Er wirft nämlich die Frage auf, wo die Grenzlinie ist zwischen Sachlichkeit und einer auf Stimmungen und Effekte ausgerichteten Sprache, wie sie bsd. in Talkshows üblich ist.

Dabei gehen wir von der Kommunikationssituation aus:

In eine Talkshow werden Leute eingeladen, die durchaus etwas zu sagen haben, aber eben auch für Show-Effekte gut sind. Die Veranstalter dieses Fernsehformats sind auch darauf angewiesen, dass die Teilnehmer keine professoralen Vorlesungen halten, sondern Dinge akzentuieren, an möglichst extremen Beispielen klarmachen und letztlich auch Stimmung für sich und die eigene Position machen.

Wie sieht das nun in diesem „Aufmacher“-Sachtext aus?

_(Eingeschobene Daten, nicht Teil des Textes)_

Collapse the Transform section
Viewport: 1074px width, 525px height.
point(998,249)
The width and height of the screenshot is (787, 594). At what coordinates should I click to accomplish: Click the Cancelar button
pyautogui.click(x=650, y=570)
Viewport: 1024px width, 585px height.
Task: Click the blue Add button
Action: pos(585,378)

Wir stellen die einzelnen Absätze so vor, dass man unsere Ergebnisse am Originaltext überprüfen kann:

Die Überschrift: „Deutsch: Die verkaufte Sprache“

  • Die Überschrift stellt natürlich eine Provokation da und man ist gespannt zu erfahren, wieso eine Sprache zu einem Verkaufsartikel werden kann.
  • Auf jeden Fall wird damit beim Leser Spannung erzeugt.
  • Und ein bisschen bekommt man auch Mitleid mit dieser Sprache – denn die Formulierung erinnert doch schon ein bisschen an „Die verkaufte Braut“.

Von
„Es gibt einen Typus des übellaunigen, heimattümelnden Sprachschützers“
bis
„was weder auf Deutsch noch auf Englisch Sinn ergibt?

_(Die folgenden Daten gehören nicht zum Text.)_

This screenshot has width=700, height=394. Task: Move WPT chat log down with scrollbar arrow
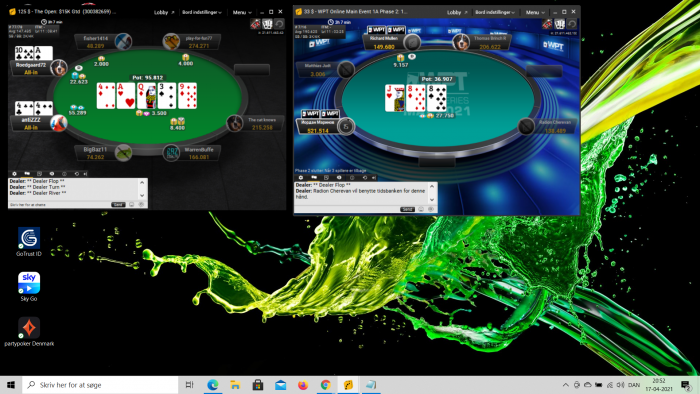click(x=432, y=199)
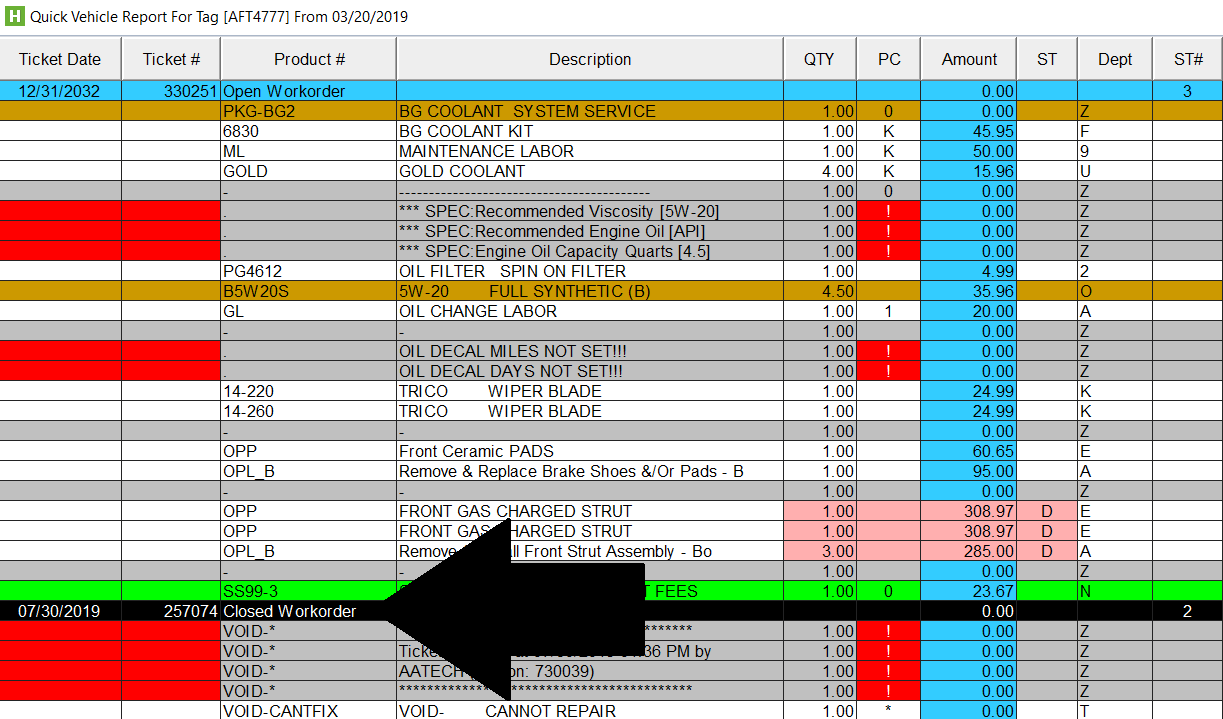1223x719 pixels.
Task: Click the 60.65 amount for Ceramic Pads
Action: coord(968,451)
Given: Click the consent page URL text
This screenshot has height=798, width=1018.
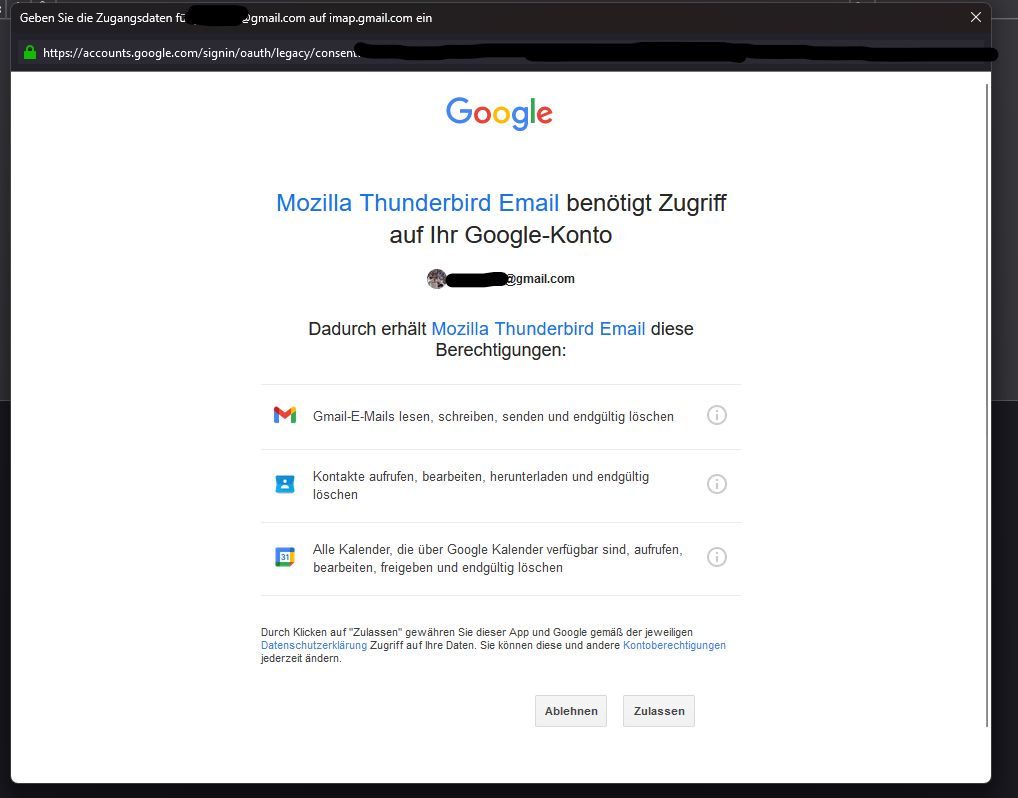Looking at the screenshot, I should 200,53.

  • Der Text beginnt mit einer Abgrenzung von Leuten, die den Verlust vor allem unter Heimat-Gesichtspunkten beklagen.
  • Der Autor selbst will weniger mit Gefühlen, sondern mit Vernunft an einige Fragen herangehen. Er liefert hier am Anfang Beispiele, die den Eindruck erwecken, dass hier deutsche Bezeichnungen ohne guten Grund aufgegeben werden und die Anlehnung an das Englische zum Teil sogar unsinnig ist.
  • Letztlich läuft das auf die Vorwürfe hinaus: „einerseits unnötig“, zum anderen zumindest z.T. „unsinnig“.
  • Interessant ist, dass der Autor auf den wichtigsten sachlichen Aspekt nicht eingeht, nämlich dass man damit alle Leute ausschließt und vielleicht sogar vor den Kopf stößt, die dieses Englisch gar nicht verstehen.
  • Also ein erster Hinweis auf Talkshow-Niveau-Aspekte:
    • Die Abgrenzung von Leuten, die man für „unter Niveau“ hält, obwohl sie durchaus einige Argumente für sich haben.
    • Das hier ausgelassene Argument haben wir ja am Ende nachtragen müssen.
    • Stattdessen effektvolle Beispiele
    • Und eine entsprechende Sprache: „Welcher Teufel trieb eine deutsche Wissenschaftsministerin …“
    • Ganz nebenbei wird auch übersehen, dass es zwar gegen Tradition und Norm geht, aber gute Argumente für sich hat, den Genitiv vom eigentlichen Namen zu trennen. Daran könnte man sich genauso gewöhnen wie an das Doppel-ss nach kurzem Vokal: „Hass“ statt „Haß“.
      “ Genitiv-Apostroph in Susi’s Häkelstudio

Von:
„Die Überflutung mit englischen Wendungen“
bis
„Geist einer aufschneiderischen Werbung dabei am Werk zu sehen.“

  • Der nächste Gedanke wendet sich dann den Motiven dieser seltsamen Zurücksetzung der eigenen Sprache zu.
  • Entscheidend sind dabei zwei Dinge
    • zum einen eine gewisse Ahnungslosigkeit,
    • zum anderen der Versuch, auf diese Art und Weise das eigene Image aufzubessern.
  • Hier spricht der Autor besonders beim zweiten Punkt etwas ganz Entscheidendes an, nämlich die Marktsituation, in der sich jeder Mensch befindet: Er will tut ankommen und sich auf der Höhe der Zeit zeigen.
  • Die Frage ist nur: Passt das ggf. auch „Aufschneiderische“ nicht zum Wesen der Werbung? Sollte man diesen Bereich der Ökonomie vielleicht aus der Sprachbetrachtung heraushalten?
  • Sinnvoller wäre die Beantwortung der Frage, ob man damit nicht auch Leute abschreckt, ein Alptraum für alle Werbetreibenden.

Von

„Die deutsche Bahn will sich nicht nur technisch modernisieren“
bis:
„jede Neuigkeit à tout prix kommunizieren zu müssen, anstatt sie einfach mitzuteilen.“

  • Es folgen Beispiele für problematische oder unnötige übernahmen aus dem Wortschatz anderer Sprachen.
  • Auch hier könnte man sachlich-neutraler sein: Es gehört zum Wesen der Sprache, dass sie auch manchmal Fakes produziert bzw. präsentiert: So ist ein „Freudenhaus“ keineswegs ein Haus der Freude für alle – und doch gehört das Wort zur deutschen Sprache.
  • Was soll man im Vergleich dazu gegen „Service Point“ haben? Zumindest den ersten Teil verstehen auch Menschen, die kein Englisch können.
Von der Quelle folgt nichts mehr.